No me pareció un alegato. Pero sí invita a la reflexión. Por supuesto, el aborto no es una decisión en absoluto fácil, y hay ocasiones en que no hay más remedio que tomarla, cono todo el dolor que conlleva. Yo misma renuncié a la maternidad, y probablemente, si no hubiera puesto medios, habría tenido que hacerlo, puesto que mi vida peligraba, a parte de que el pequeño habría heredado una enfermedad genética que le habría marcado. Pero sí creo que en algunas ocasiones se podría evitar, y sin embargo se toma como un anticonceptivo más, sin pensar que, esperando a término, y no habiendo circunstancias que impiden poder afrontarlo, se puede dar un hijo a alguien que lo desea, y que lo criaría y cuidaría como suyo.
Desde luego, un tema delicado. Lo que más me ha gustado ha sido la gran psicología femenina que posees y desbordas, y tu gran empatía hacia la condición femenina. No todos son capaces. Te admiro por ello.

El Hada de los Cuentos dijo...

¡Caramba Mario!(creo que es así como te llamas) casi se me pasa esta magistral entrada, no la he visto hasta hoy.
El tema del aborto es muy, muy complicado. Personalmente creo que no lo haría, pero hay que verse en la situación, y tanto si se está a favor como si se está en contra, SIEMPRE TIENE QUE SER MUY DIFÍCIL HACERLO. El hecho de que todo el relato ocurriera en plena dictadura, y en un momento en que la religión católica y su estrechez e intransigencia lo impregnaba todo, hace que la situación se recrudezca. ¿ Qué más quieres que te diga? Me he quedado con un escalofrío en el cuerpo y has conseguido lo que pretendías: que, como lectora, me pusiera en la piel de esa pobre niña. Coincido con María, tu otra seguidora, en que eres un maestro en adentrarte en todos los recobecos que encierra el alma femenina. Pocos escritores saben ahondar tanto y hacerlo con tanta precisión.
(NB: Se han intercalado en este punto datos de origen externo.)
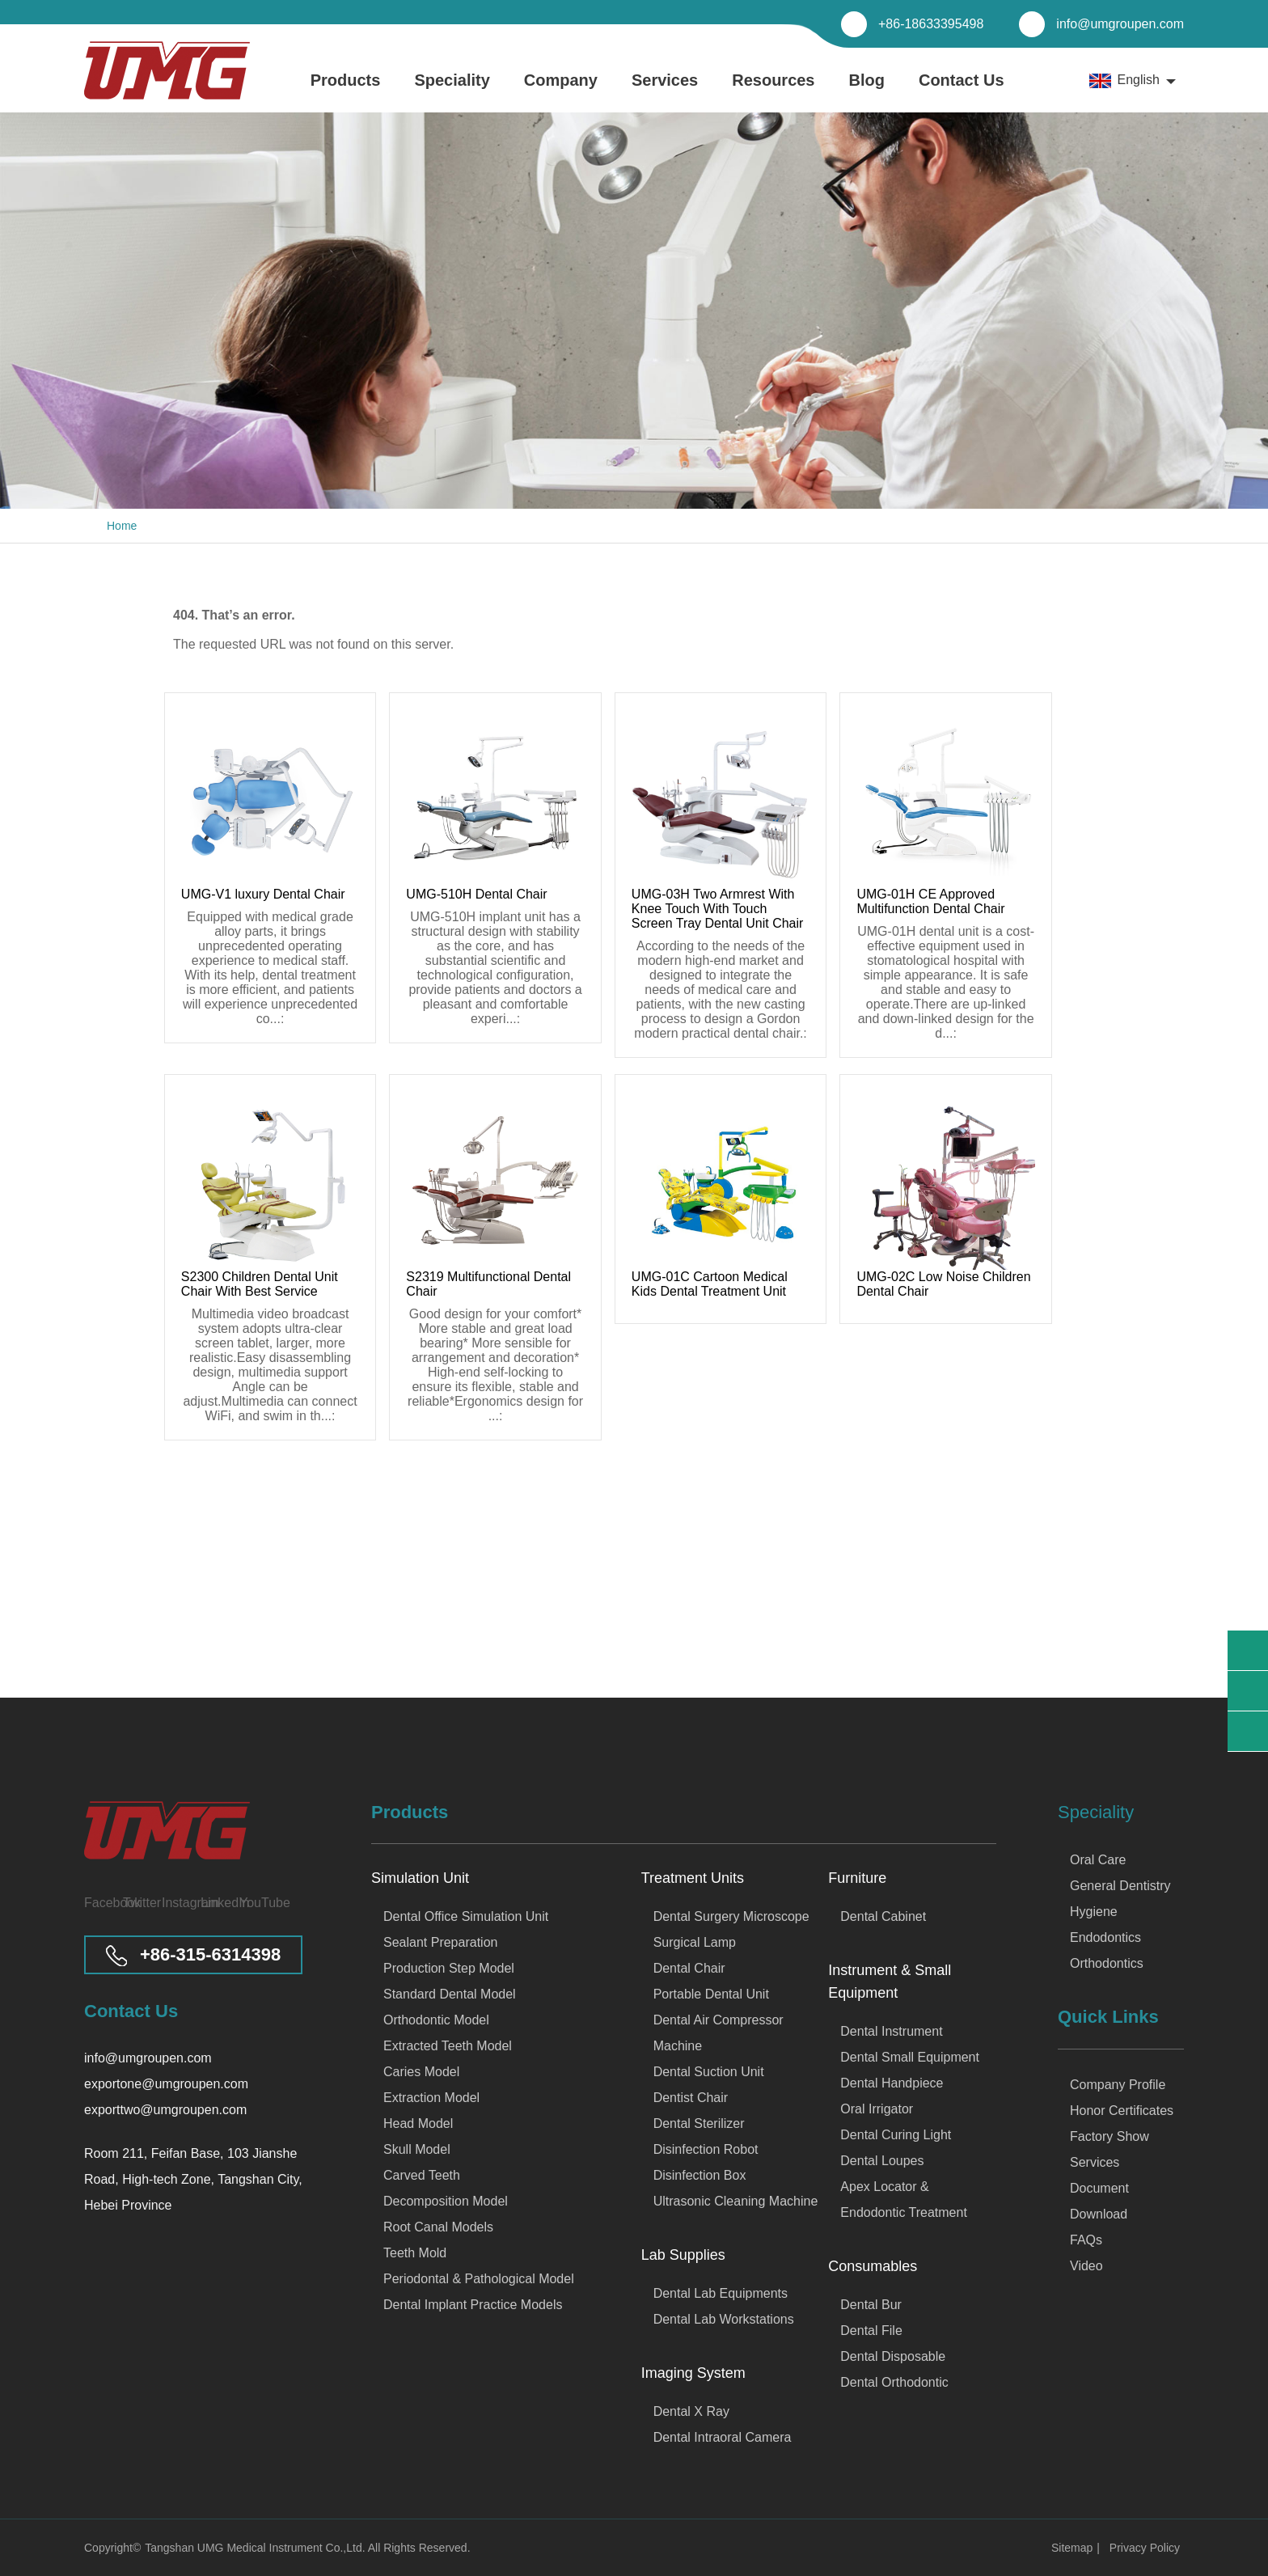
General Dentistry (1120, 1886)
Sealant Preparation (440, 1942)
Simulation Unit (420, 1878)
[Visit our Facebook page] (98, 1903)
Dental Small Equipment (909, 2057)
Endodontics (1105, 1937)
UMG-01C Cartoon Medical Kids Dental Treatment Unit (710, 1284)
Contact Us (961, 91)
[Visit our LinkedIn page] (215, 1903)
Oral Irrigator (876, 2109)
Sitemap (1072, 2547)
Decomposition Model (445, 2201)
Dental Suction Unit (708, 2072)
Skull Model (416, 2149)
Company (561, 91)
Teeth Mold (414, 2253)
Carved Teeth (421, 2175)
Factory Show (1109, 2136)
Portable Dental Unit (711, 1994)
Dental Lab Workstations (723, 2319)
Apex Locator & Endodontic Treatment (903, 2199)
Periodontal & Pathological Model (478, 2279)
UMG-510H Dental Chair (476, 894)
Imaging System (693, 2373)
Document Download (1099, 2201)
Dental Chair (689, 1968)
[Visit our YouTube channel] (253, 1903)
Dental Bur (871, 2305)
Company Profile (1117, 2085)
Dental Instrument (891, 2031)
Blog (867, 91)
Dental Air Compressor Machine (718, 2033)
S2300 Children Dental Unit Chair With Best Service (259, 1284)
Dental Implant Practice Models (472, 2305)
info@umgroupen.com (1120, 24)
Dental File (871, 2330)
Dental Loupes (882, 2161)
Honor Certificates (1121, 2110)
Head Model (418, 2123)
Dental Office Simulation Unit (465, 1916)
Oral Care (1098, 1860)
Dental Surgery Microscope (731, 1916)
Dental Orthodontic (894, 2382)
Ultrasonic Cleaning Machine (735, 2201)
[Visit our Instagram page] (176, 1903)
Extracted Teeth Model (447, 2046)
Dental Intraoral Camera (722, 2437)
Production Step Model (448, 1968)
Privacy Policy (1145, 2547)
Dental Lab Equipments (720, 2293)
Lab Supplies (683, 2255)
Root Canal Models (438, 2227)
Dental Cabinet (883, 1916)
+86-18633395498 (930, 24)
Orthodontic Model (436, 2020)
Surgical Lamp (694, 1942)
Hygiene (1094, 1911)
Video (1086, 2266)
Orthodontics (1106, 1963)
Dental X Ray (691, 2411)
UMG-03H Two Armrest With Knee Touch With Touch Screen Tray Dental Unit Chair (718, 908)
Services (665, 91)
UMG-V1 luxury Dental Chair (263, 894)
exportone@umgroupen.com (166, 2084)
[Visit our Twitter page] (137, 1903)
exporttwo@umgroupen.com (165, 2110)
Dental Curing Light (895, 2135)
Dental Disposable (892, 2356)
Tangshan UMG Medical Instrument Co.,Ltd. (256, 2547)
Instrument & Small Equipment (889, 1981)
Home (122, 525)
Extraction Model (431, 2097)
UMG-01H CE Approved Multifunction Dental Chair (930, 901)
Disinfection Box (699, 2175)
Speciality (451, 91)
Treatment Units (692, 1878)
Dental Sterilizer (699, 2123)
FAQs (1086, 2240)
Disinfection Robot (706, 2149)
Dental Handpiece (891, 2083)
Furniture (857, 1878)
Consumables (872, 2266)
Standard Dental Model (449, 1994)
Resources (773, 91)
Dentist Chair (690, 2097)
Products (346, 91)
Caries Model (421, 2072)
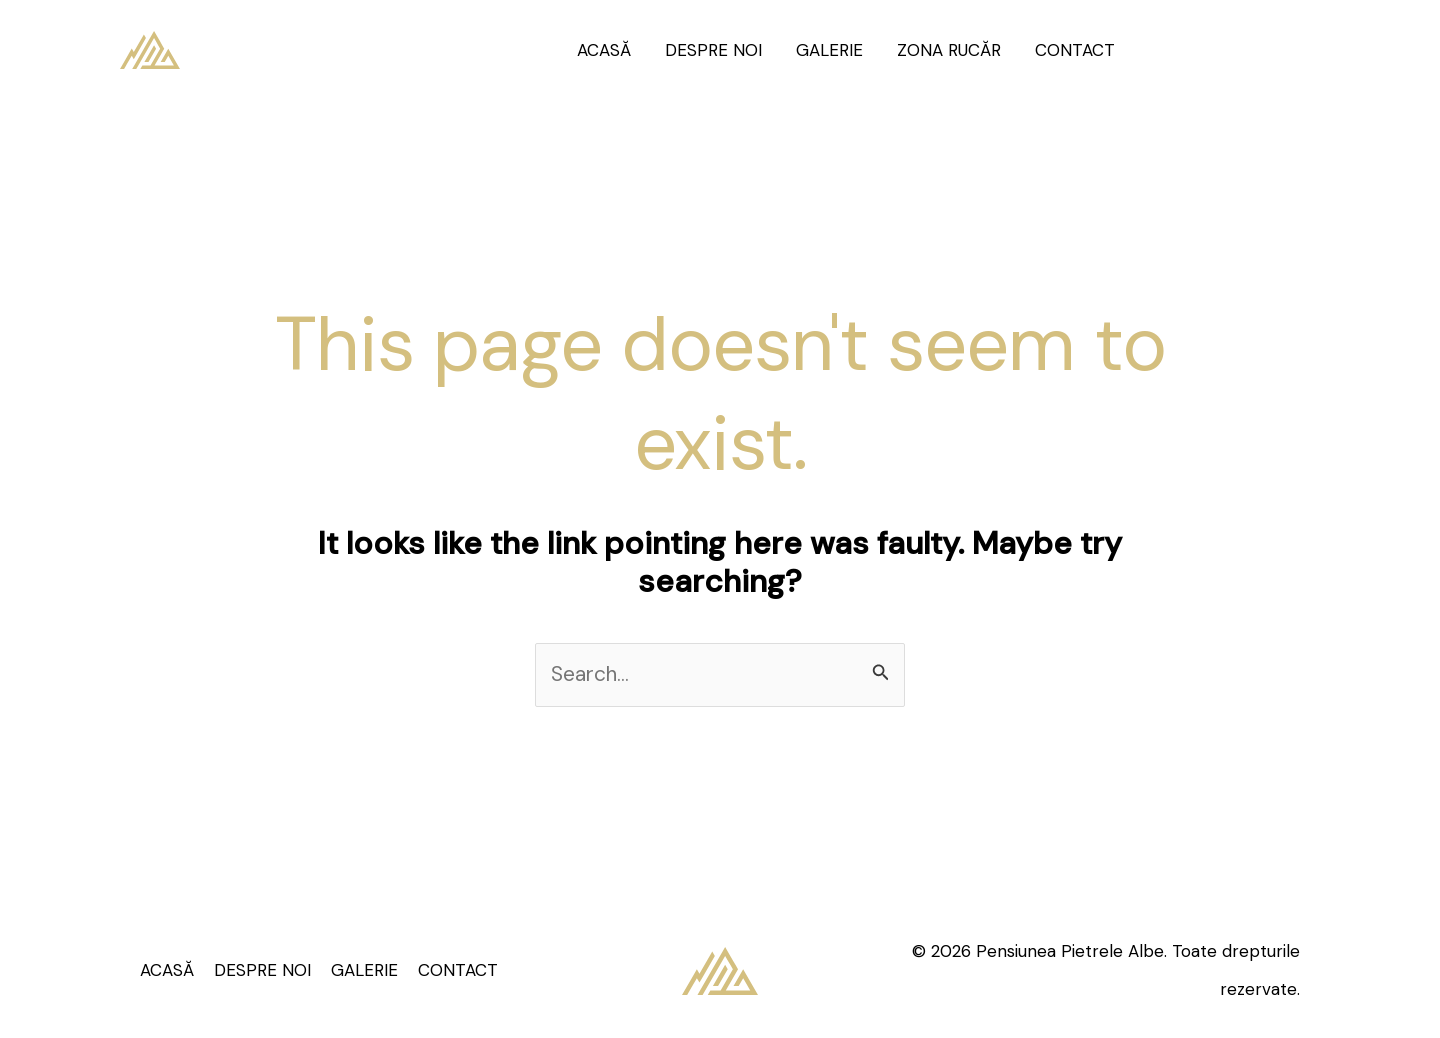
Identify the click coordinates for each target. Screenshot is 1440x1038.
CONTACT (1075, 50)
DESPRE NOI (713, 50)
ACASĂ (604, 50)
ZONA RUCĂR (949, 50)
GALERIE (829, 50)
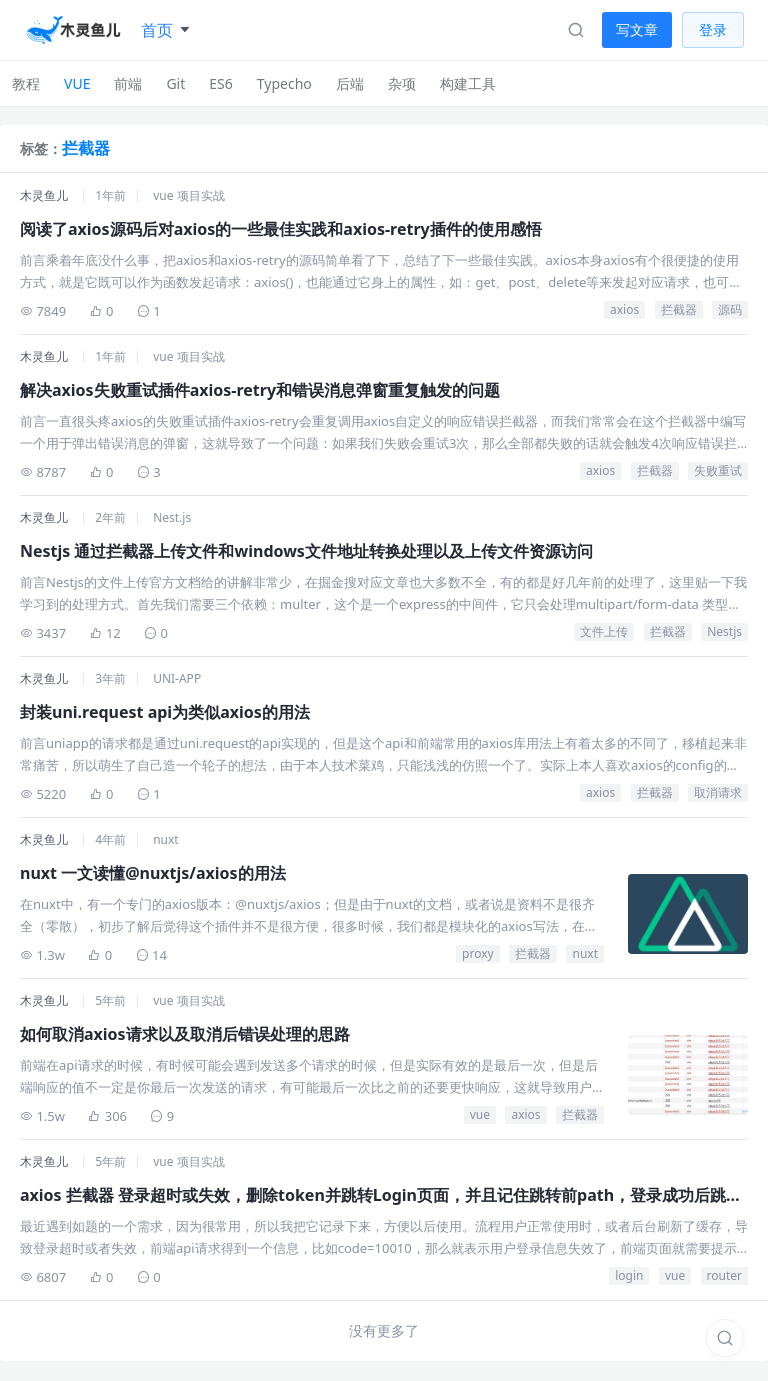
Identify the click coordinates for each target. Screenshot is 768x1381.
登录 (713, 29)
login (629, 1275)
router (724, 1275)
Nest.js (172, 517)
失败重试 (718, 470)
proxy (478, 953)
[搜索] (725, 1338)
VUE (77, 83)
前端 (128, 83)
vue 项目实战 (188, 195)
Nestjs (724, 631)
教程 (26, 83)
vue (480, 1114)
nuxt (166, 839)
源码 (730, 309)
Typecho (284, 83)
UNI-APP (177, 678)
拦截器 (679, 309)
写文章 (637, 29)
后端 (350, 83)
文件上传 (604, 631)
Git (175, 83)
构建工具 (468, 83)
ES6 (220, 83)
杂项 (402, 83)
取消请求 (718, 792)
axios (624, 309)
Da gusto leerte.Imagino que debes ser excepcional, pues no es fácil encontrar en el género masculino alguien que comprenda y valore los sentimientos y pensamientos de una mujer, ni siquiera aquellos que se creen muy "progres".
¡¡¡MIL VECES ENHORABUENA!!! Desde mi corazón de mujer

Un abrazo

Cavaradossi dijo...

Pues mil veces gracias, Hada, desde mi corazón de hombre. Comentarios como los tuyos animan desde luego a seguir escribiendo y profundizando en esa cueva llena de tesoros que es el alma femenina.
Un fortísimo abrazo para ti

María (Muriel) dijo...

Preciosa la transformación de tu océano, Cavara. Te felicito.